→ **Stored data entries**
=== Begin Enclosure ===

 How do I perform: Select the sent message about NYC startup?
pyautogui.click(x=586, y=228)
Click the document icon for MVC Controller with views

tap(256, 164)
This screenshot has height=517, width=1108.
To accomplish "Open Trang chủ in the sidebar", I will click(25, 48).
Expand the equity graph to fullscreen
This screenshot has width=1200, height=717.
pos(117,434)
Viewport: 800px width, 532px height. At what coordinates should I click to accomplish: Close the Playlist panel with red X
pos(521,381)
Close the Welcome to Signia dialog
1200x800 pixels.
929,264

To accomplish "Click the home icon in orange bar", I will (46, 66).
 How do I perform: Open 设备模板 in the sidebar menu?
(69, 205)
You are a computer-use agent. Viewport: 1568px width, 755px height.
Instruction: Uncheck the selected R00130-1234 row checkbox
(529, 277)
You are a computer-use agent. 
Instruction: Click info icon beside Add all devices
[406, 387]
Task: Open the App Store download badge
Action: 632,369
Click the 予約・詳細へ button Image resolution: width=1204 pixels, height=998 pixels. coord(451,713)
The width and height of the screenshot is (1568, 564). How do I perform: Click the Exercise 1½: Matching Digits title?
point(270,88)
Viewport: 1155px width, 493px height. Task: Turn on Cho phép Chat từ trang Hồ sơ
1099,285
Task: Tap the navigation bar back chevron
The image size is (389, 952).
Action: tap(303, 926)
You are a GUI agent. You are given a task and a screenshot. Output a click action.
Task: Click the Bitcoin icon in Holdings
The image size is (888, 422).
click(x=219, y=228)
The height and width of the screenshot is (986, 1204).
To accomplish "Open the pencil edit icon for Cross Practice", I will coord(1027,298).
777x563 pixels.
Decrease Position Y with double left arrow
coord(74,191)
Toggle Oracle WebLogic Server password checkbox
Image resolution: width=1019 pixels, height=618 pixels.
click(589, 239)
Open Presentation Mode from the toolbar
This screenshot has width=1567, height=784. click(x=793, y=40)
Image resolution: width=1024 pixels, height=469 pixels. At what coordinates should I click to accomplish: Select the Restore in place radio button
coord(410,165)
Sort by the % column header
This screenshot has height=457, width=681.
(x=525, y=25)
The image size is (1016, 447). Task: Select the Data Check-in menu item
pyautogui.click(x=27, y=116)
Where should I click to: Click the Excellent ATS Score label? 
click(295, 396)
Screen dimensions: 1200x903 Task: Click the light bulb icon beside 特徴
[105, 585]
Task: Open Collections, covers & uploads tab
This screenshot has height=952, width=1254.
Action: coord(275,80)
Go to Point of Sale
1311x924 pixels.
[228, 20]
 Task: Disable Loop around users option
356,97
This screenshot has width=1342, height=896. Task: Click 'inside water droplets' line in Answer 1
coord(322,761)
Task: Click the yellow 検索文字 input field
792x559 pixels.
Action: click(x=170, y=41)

=== End Enclosure ===

→ **Exercise objective**
What lines in the entries contain "agent"? Report each one by copying it.

→ **Answer box**
You are a computer-use agent. Viewport: 1568px width, 755px height.
You are a computer-use agent. 
You are a GUI agent. You are given a task and a screenshot. Output a click action.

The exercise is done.